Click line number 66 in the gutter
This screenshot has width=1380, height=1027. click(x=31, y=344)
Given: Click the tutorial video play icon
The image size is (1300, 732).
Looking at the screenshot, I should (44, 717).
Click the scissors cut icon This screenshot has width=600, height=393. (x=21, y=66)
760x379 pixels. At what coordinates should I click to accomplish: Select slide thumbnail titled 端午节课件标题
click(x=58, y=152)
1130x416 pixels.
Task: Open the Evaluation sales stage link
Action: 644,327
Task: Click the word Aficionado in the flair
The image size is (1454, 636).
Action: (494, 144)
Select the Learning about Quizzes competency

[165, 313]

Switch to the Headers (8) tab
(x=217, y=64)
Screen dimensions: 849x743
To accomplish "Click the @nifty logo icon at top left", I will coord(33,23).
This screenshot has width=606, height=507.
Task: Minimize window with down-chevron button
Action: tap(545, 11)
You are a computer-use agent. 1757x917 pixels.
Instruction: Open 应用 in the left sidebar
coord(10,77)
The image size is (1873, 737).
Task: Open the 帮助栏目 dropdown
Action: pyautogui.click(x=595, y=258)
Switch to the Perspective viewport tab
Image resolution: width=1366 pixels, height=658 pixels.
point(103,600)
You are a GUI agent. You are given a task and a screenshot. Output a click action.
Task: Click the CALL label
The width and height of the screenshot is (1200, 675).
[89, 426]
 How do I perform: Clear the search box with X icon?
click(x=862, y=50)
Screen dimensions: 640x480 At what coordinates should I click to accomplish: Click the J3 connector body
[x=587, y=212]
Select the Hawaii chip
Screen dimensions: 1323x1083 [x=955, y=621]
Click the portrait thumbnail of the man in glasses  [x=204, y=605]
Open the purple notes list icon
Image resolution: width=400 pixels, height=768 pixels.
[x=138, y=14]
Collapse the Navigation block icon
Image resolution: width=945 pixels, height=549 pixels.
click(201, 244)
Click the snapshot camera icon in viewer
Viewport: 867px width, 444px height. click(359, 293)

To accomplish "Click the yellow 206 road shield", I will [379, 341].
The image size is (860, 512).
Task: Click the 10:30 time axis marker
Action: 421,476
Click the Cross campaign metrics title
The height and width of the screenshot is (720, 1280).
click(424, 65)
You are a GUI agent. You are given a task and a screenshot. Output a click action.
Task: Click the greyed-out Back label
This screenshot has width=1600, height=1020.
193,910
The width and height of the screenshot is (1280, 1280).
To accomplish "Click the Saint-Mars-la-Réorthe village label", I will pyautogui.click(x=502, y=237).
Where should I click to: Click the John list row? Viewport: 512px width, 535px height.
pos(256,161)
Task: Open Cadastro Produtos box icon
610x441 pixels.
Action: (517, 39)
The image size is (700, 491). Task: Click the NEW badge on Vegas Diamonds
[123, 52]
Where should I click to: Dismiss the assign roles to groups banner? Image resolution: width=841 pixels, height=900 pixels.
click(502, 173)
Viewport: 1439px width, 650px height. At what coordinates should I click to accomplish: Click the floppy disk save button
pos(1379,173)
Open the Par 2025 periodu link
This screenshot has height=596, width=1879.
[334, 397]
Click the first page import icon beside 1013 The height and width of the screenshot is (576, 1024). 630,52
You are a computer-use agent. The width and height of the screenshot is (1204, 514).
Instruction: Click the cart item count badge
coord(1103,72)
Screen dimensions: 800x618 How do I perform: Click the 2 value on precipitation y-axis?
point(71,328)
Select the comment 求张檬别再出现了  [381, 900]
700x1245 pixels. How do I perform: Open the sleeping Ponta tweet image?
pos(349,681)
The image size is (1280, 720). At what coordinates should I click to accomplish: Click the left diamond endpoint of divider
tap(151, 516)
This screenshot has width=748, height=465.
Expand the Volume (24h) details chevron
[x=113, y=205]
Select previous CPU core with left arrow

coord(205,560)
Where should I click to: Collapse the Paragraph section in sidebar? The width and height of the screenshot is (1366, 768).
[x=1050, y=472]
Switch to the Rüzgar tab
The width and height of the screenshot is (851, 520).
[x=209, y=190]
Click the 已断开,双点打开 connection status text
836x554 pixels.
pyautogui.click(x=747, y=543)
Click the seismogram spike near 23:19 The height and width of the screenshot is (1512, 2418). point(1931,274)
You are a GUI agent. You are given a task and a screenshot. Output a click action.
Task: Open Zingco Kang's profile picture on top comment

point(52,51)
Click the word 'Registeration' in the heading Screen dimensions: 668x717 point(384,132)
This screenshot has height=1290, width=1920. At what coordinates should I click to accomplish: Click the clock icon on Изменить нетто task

________________

## EXERCISE OBJECTIVE
For this exercise, transcribe all the records exactly.

## TASK OUTPUT
Click line number 66 in the gutter
This screenshot has width=1380, height=1027. click(x=31, y=344)
Given: Click the tutorial video play icon
The image size is (1300, 732).
Looking at the screenshot, I should (44, 717).
Click the scissors cut icon This screenshot has width=600, height=393. (x=21, y=66)
760x379 pixels. At what coordinates should I click to accomplish: Select slide thumbnail titled 端午节课件标题
click(x=58, y=152)
1130x416 pixels.
Task: Open the Evaluation sales stage link
Action: 644,327
Task: Click the word Aficionado in the flair
The image size is (1454, 636).
Action: (494, 144)
Select the Learning about Quizzes competency

[165, 313]

Switch to the Headers (8) tab
(x=217, y=64)
Screen dimensions: 849x743
To accomplish "Click the @nifty logo icon at top left", I will coord(33,23).
This screenshot has width=606, height=507.
Task: Minimize window with down-chevron button
Action: tap(545, 11)
You are a computer-use agent. 1757x917 pixels.
Instruction: Open 应用 in the left sidebar
coord(10,77)
The image size is (1873, 737).
Task: Open the 帮助栏目 dropdown
Action: pyautogui.click(x=595, y=258)
Switch to the Perspective viewport tab
Image resolution: width=1366 pixels, height=658 pixels.
point(103,600)
You are a GUI agent. You are given a task and a screenshot. Output a click action.
Task: Click the CALL label
The width and height of the screenshot is (1200, 675).
[89, 426]
 How do I perform: Clear the search box with X icon?
click(x=862, y=50)
Screen dimensions: 640x480 At what coordinates should I click to accomplish: Click the J3 connector body
[x=587, y=212]
Select the Hawaii chip
Screen dimensions: 1323x1083 [x=955, y=621]
Click the portrait thumbnail of the man in glasses  [x=204, y=605]
Open the purple notes list icon
Image resolution: width=400 pixels, height=768 pixels.
[x=138, y=14]
Collapse the Navigation block icon
Image resolution: width=945 pixels, height=549 pixels.
click(201, 244)
Click the snapshot camera icon in viewer
Viewport: 867px width, 444px height. click(359, 293)

To accomplish "Click the yellow 206 road shield", I will [379, 341].
The image size is (860, 512).
Task: Click the 10:30 time axis marker
Action: 421,476
Click the Cross campaign metrics title
The height and width of the screenshot is (720, 1280).
click(424, 65)
You are a GUI agent. You are given a task and a screenshot. Output a click action.
Task: Click the greyed-out Back label
This screenshot has width=1600, height=1020.
193,910
The width and height of the screenshot is (1280, 1280).
To accomplish "Click the Saint-Mars-la-Réorthe village label", I will pyautogui.click(x=502, y=237).
Where should I click to: Click the John list row? Viewport: 512px width, 535px height.
pos(256,161)
Task: Open Cadastro Produtos box icon
610x441 pixels.
Action: (517, 39)
The image size is (700, 491). Task: Click the NEW badge on Vegas Diamonds
[123, 52]
Where should I click to: Dismiss the assign roles to groups banner? Image resolution: width=841 pixels, height=900 pixels.
click(502, 173)
Viewport: 1439px width, 650px height. At what coordinates should I click to accomplish: Click the floppy disk save button
pos(1379,173)
Open the Par 2025 periodu link
This screenshot has height=596, width=1879.
[334, 397]
Click the first page import icon beside 1013 The height and width of the screenshot is (576, 1024). 630,52
You are a computer-use agent. The width and height of the screenshot is (1204, 514).
Instruction: Click the cart item count badge
coord(1103,72)
Screen dimensions: 800x618 How do I perform: Click the 2 value on precipitation y-axis?
point(71,328)
Select the comment 求张檬别再出现了  [381, 900]
700x1245 pixels. How do I perform: Open the sleeping Ponta tweet image?
pos(349,681)
The image size is (1280, 720). At what coordinates should I click to accomplish: Click the left diamond endpoint of divider
tap(151, 516)
This screenshot has width=748, height=465.
Expand the Volume (24h) details chevron
[x=113, y=205]
Select previous CPU core with left arrow

coord(205,560)
Where should I click to: Collapse the Paragraph section in sidebar? The width and height of the screenshot is (1366, 768).
[x=1050, y=472]
Switch to the Rüzgar tab
The width and height of the screenshot is (851, 520).
[x=209, y=190]
Click the 已断开,双点打开 connection status text
836x554 pixels.
pyautogui.click(x=747, y=543)
Click the seismogram spike near 23:19 The height and width of the screenshot is (1512, 2418). point(1931,274)
You are a GUI agent. You are given a task and a screenshot. Output a click action.
Task: Open Zingco Kang's profile picture on top comment

point(52,51)
Click the word 'Registeration' in the heading Screen dimensions: 668x717 point(384,132)
This screenshot has height=1290, width=1920. At what coordinates should I click to accomplish: Click the clock icon on Изменить нетто task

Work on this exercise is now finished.